I like the pastor of College Mennonite Church. He is not an executive of a conference or denomination, and he doesn’t sign letters to executives. Instead, he is a pastor who is helping a congregation to be like a big tent that safely shelters all sorts of people.
(While writing this my attention was taken to the report of an event at the School for Leadership at the Eastern Mennonite Seminary. They laid the elephant in the room at the foot of the cross. Read this if you read nothing else in this blog.)
I encourage readers to listen to the sermon preached on February 26, 2014 by the lead pastor of the College Mennonite Church. The service and the sermon can by viewed here. (The pastor is introduced 38 minutes into the service.) He read Leviticus 19:17-18 and 19:33-34. Though speaking bluntly on sexuality, he rightly ignored the hundreds of rules and regulations in Leviticus of the Old Testament and selected a few verses from that book that have a New Testament generosity and Jesus ring to them.

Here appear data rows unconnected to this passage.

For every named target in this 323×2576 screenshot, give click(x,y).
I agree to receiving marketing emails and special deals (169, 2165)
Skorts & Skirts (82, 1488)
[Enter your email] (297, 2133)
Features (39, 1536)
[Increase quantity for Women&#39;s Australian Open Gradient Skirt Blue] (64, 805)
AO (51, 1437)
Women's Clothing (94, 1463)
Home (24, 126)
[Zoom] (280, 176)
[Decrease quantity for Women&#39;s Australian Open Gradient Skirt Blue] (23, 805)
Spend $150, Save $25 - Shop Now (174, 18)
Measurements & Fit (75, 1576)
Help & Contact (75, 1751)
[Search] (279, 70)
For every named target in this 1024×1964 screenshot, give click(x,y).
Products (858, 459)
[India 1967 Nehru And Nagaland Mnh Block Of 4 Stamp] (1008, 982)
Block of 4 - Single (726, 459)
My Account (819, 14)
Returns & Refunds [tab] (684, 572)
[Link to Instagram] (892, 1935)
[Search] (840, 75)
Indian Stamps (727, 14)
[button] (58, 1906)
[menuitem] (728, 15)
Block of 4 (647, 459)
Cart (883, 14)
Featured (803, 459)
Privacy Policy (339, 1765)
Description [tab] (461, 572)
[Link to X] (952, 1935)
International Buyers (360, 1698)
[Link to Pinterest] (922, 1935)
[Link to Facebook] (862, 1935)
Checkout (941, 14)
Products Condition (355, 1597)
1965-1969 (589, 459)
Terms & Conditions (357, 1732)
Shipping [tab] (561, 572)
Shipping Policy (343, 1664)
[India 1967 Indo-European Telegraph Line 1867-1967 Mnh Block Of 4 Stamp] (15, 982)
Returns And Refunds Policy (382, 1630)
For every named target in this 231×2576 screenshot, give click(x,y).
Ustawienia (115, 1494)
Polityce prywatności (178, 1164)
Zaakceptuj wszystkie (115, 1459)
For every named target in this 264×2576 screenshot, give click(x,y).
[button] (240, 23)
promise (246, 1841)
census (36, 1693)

The pastor did not dwell on the major sorting that threatens the unity of MCUSA. Instead he noted the sorting that goes on inside the big tent. We tend to sort ourselves according to common interests, same age, etc. He said it was a shame for us to talk only about who should have sex with whom. That, he said was a sorded affair. He urged us to talk instead about God. Young men and women have visionary messages for the church. They should respect their elders, and the elders should listen respectfully to them.
I was told that years ago when a Mennonite congregation made a decision, one of the brothers demonstrated his disagreement with the decision by walking without a word to the side of the church, taking his black hat off the hook, and going out of the door never to return. That, I was told, was the Mennonite way. We must do better than that. We must talk to each other and stay together, even though we don’t always agree.
Thank you for your words and wisdom.
May God guide us and lead us to peace.